The Tortoise and the Hare

Have you ever found a book that you wanted to read and read and read, but, at the same time, you wanted to ration it a little, only so many pages at a sitting, so your time with it wouldn't end too soon?

I wish I could remember where (on whose blog) I first read about this book, so I could thank her for the joy of reading it. Wherever it was, I was intrigued enough, by an old book from an author I'd never heard of, to put it on library reserve. But I didn't start it right away when it came in, because I was sidetracked by the author note on the back cover:

Elizabeth Jenkins -- historian, novelist, and distinguished biographer of Jane Austen, Lady Caroline Lamb, and Elizabeth I -- lives in Hampstead...
I love to read biographies of my favorite authors, and since I've read all (or most) of the contemporary ones on Jane Austen, I was intrigued by the idea of reading an older one. (I am grateful every day to live in an area with a wonderful 30-town library network, which means I'm able to get almost any book that I look for.)  The biography was a very enjoyable read (more on it here), and in a way I'm glad that The Tortoise and the Hare was set aside for a little while, because I had time to linger over it.

The novel is essentially the story of a marriage, between Evelyn, now a successful lawyer, and Imogen, his beautiful wife.  The opening scene, set in a struggling antiques shop, introduces them and gives us a first glimpse of their personalities:  Evelyn is distracted and condescending, Imogen is there to help the shopkeeper by making a purchase, but is unhappy because she can't, and Paul Nugent (a friend, or more than a friend?) is quiet and deeply kind.  Over the first few chapters, we start to meet many of the other characters, some who become central to the story and others who seem to be there just to add color or contrast:  Blanche Silcox, a woman of middle-aged breadth and intimidating hats; Gavin, the Gresham's eleven-year-old son; the strange and modern Leepers; Mrs. Leeper's sister beautiful and dramatic sister Zenobia; Paul's much younger wife, Primrose; Imogen's silent and civil friend Cecil; Evelyn's friend Hunter, who was briefly married to Zenobia; Miss Malpas, the Gresham's 'odd, enigmatic and acute' housekeeper; and the Leepers' young son Tim, who begins spending most of his time at the Greshams'.

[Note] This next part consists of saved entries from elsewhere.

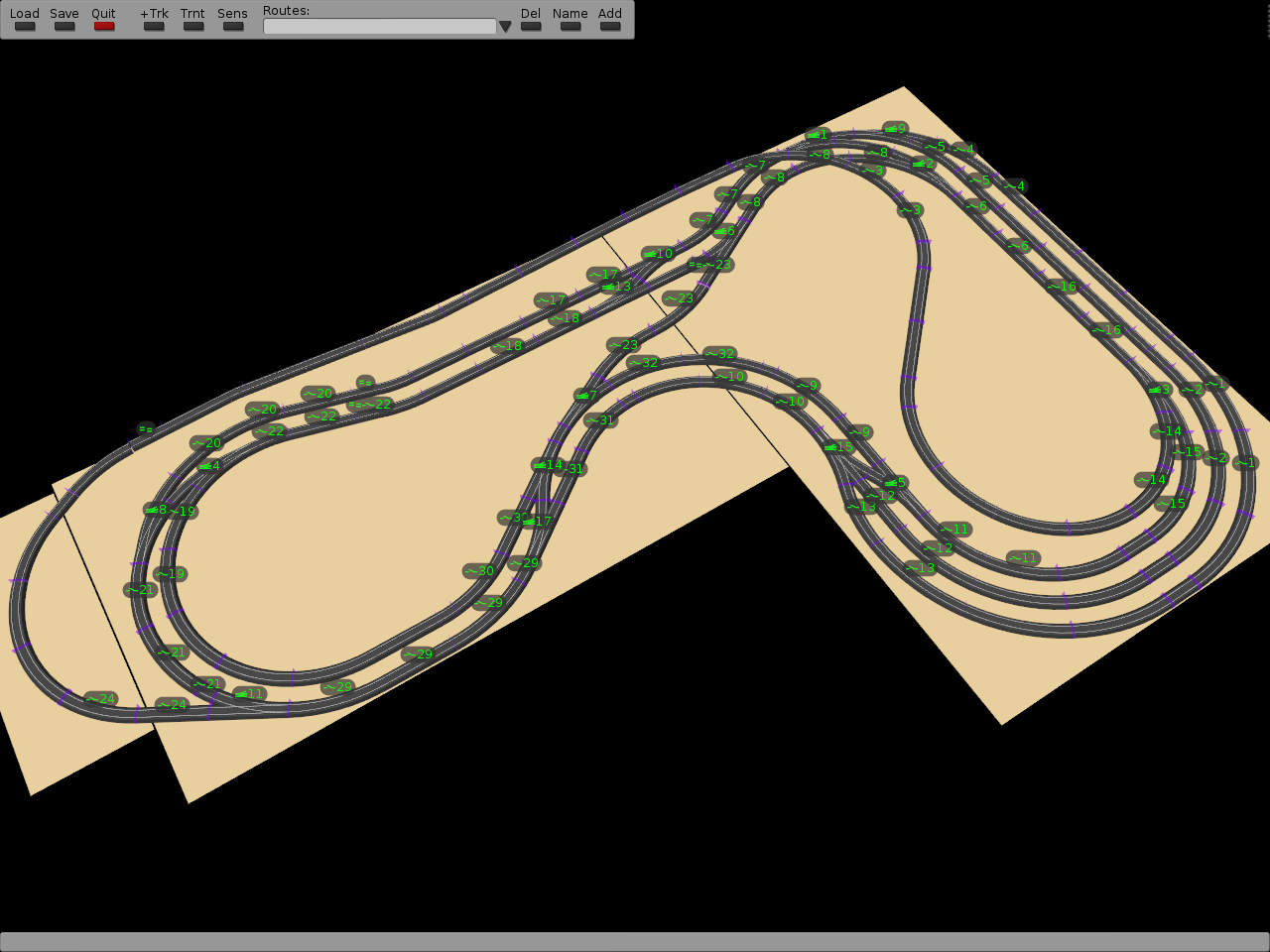Click Del to delete the route
Screen dimensions: 1270x952
pyautogui.click(x=531, y=26)
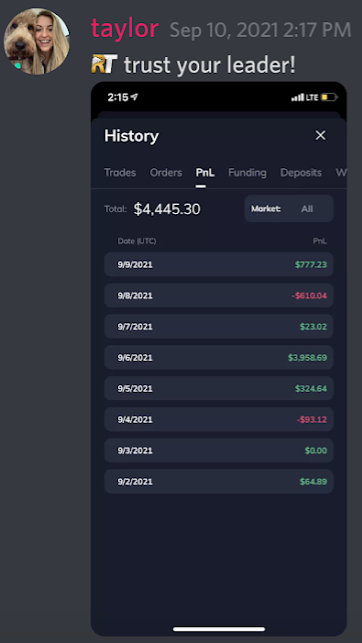
Task: Tap the cellular signal bars icon
Action: click(298, 98)
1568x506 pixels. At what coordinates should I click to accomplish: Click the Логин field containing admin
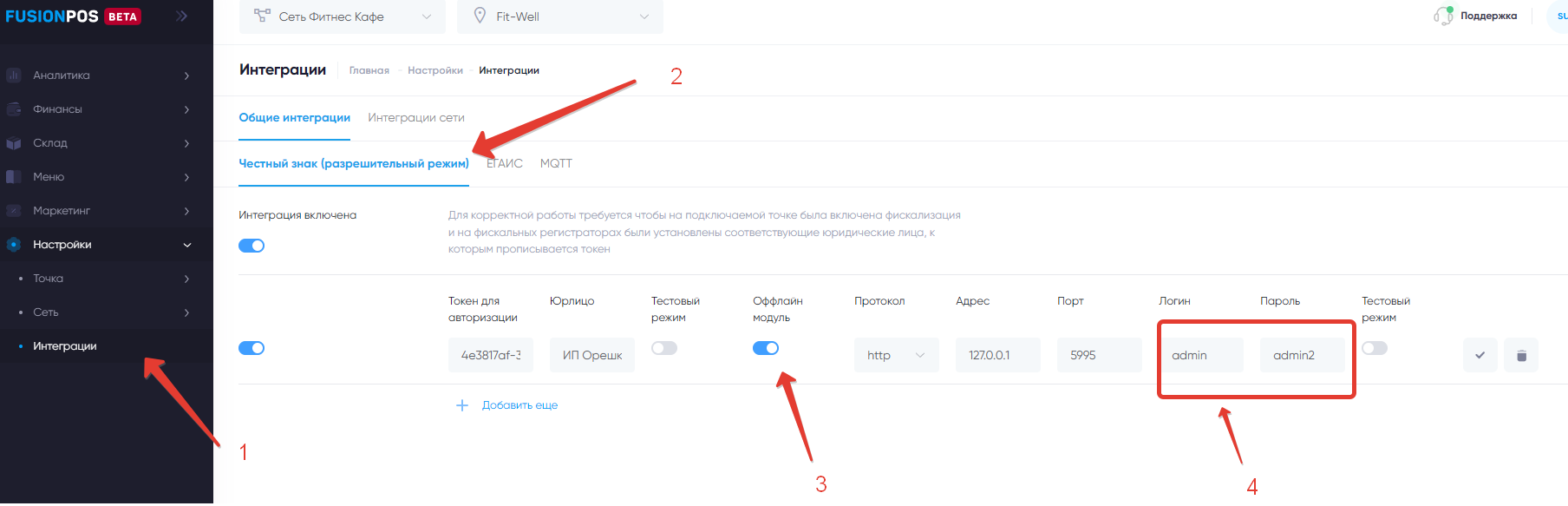click(1201, 355)
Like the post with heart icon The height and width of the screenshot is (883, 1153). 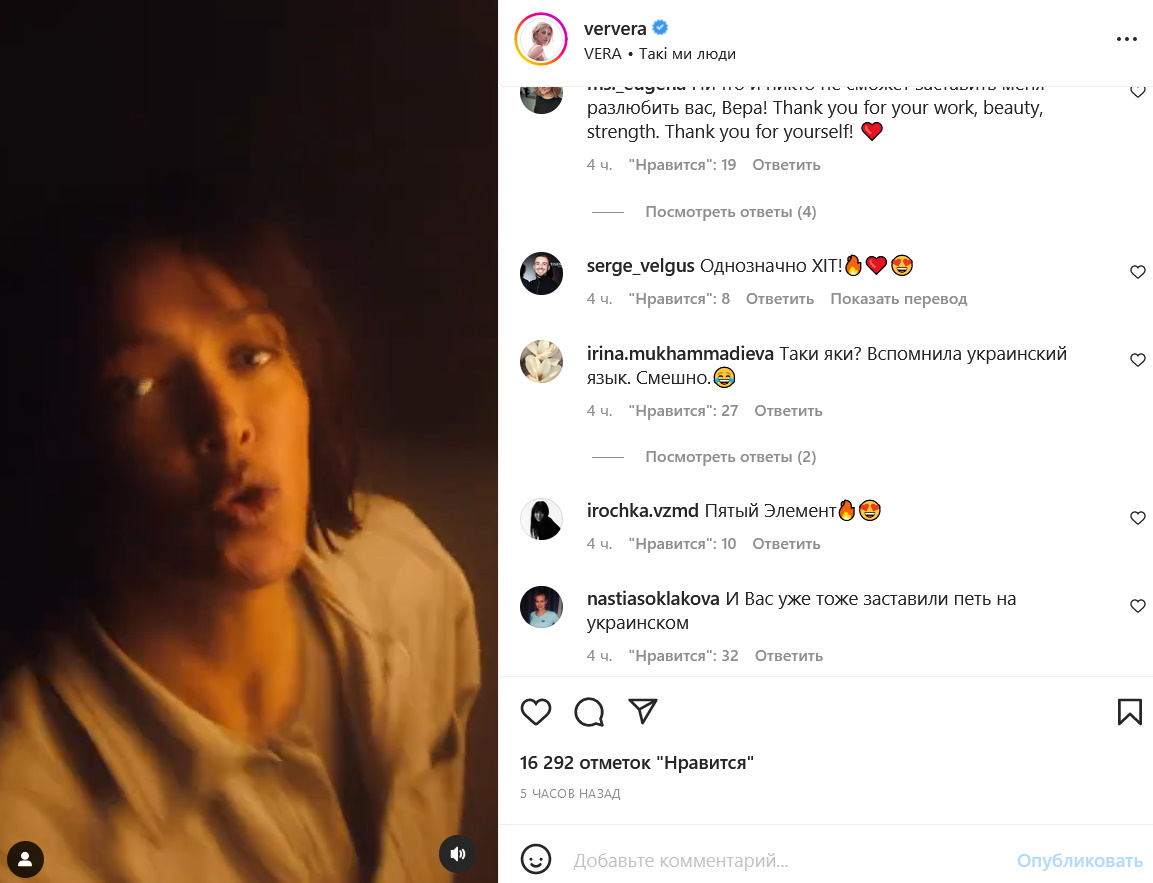[535, 712]
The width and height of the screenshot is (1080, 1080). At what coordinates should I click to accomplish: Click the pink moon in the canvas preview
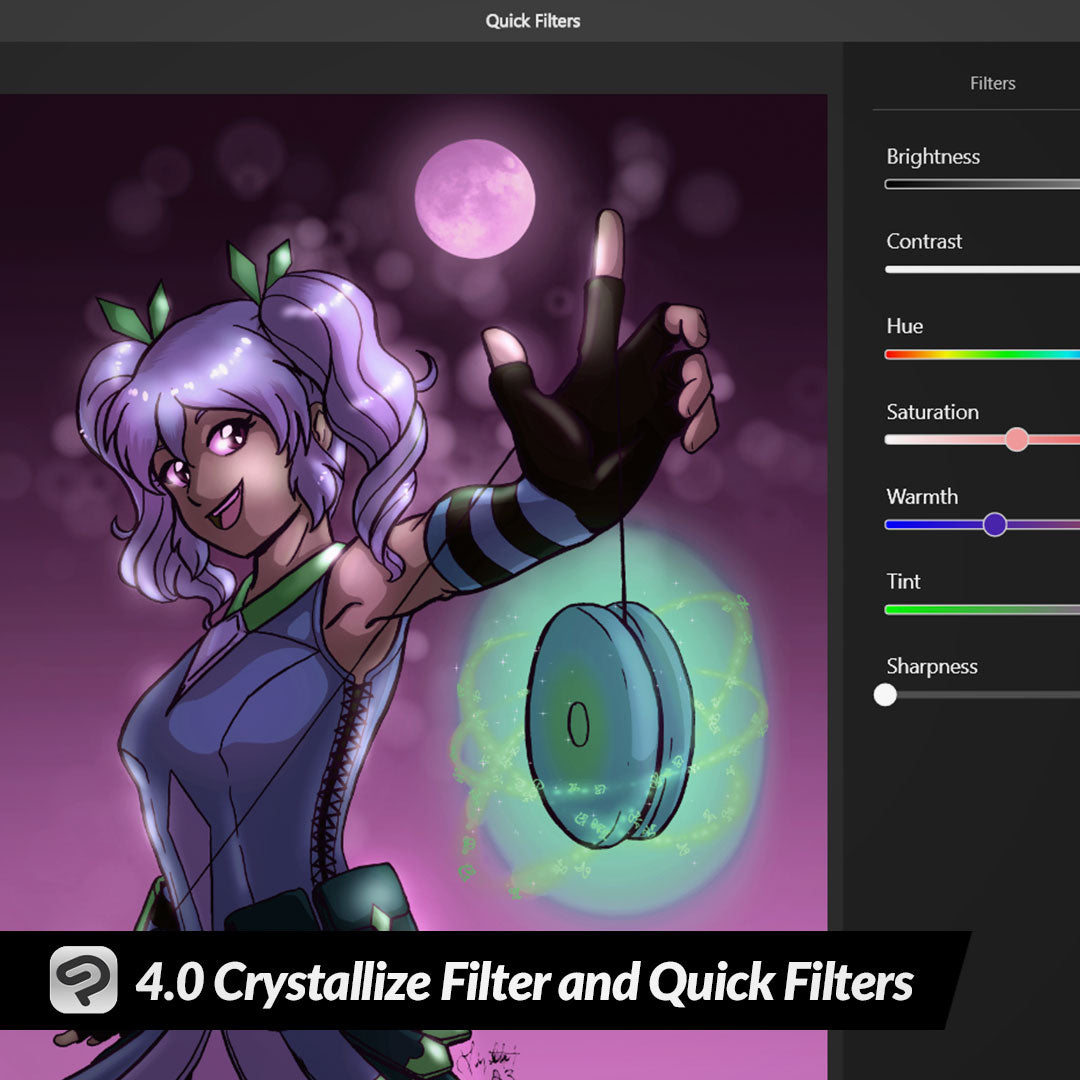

The Tortoise and the Hare is written in the style of novel-writing where the characters are mostly defined by the narrator, who comments on their actions and feelings.  Some of this commentary is very funny:

'Blanche Silcox, crowned with one of her large-domed felt hats, batting with a frantic salmon, was not, on the face of it, a sight to seduce errant affections.'
at other times sharp:

Imogen's attractions, more even than most women's, depended on her feeling successful and secure. Unhappiness and lack of self-confidence would reduce her charms to the condition of some fragile garland, meant to float in mid-air over a festive scene, blown down and lying rain-soaked on the pavements.
and at times beautifully descriptive:

London was steeped in that gracious quietness that descends for a brief time in late summer; it cannot show itself over the city as a whole, which is covered with a mesh of screaming traffic at every season of the year, but it is felt in strange midday pauses and early morning quietness, in a blessedly empty space of pavement here and there, an unexpected calmness at a street crossing. Every moment of such relief, every charm of sound and sight, added to their happiness. In Imogen's case the happiness was that of an enclosure, outside whose walls pain is kept back for the time being.
Instead of a plot, it moves forward with a series of mostly domestic scenes that are underscored by deep emotions (mostly Imogen's) and small cruelties. It says something to me about the strength of the writing that in a novel where so little happens, and 'nothing suggest[s] the imminence of a cataclysm,' that I found myself wanting to know how the race would end, even though the possibilities were so limited.

Of course, you can look back at this book with a clear eye and see that it's not Great Literature. What is was for me, though, was writing (and a carefully-detailed emotional world) that I wanted to spend more time with.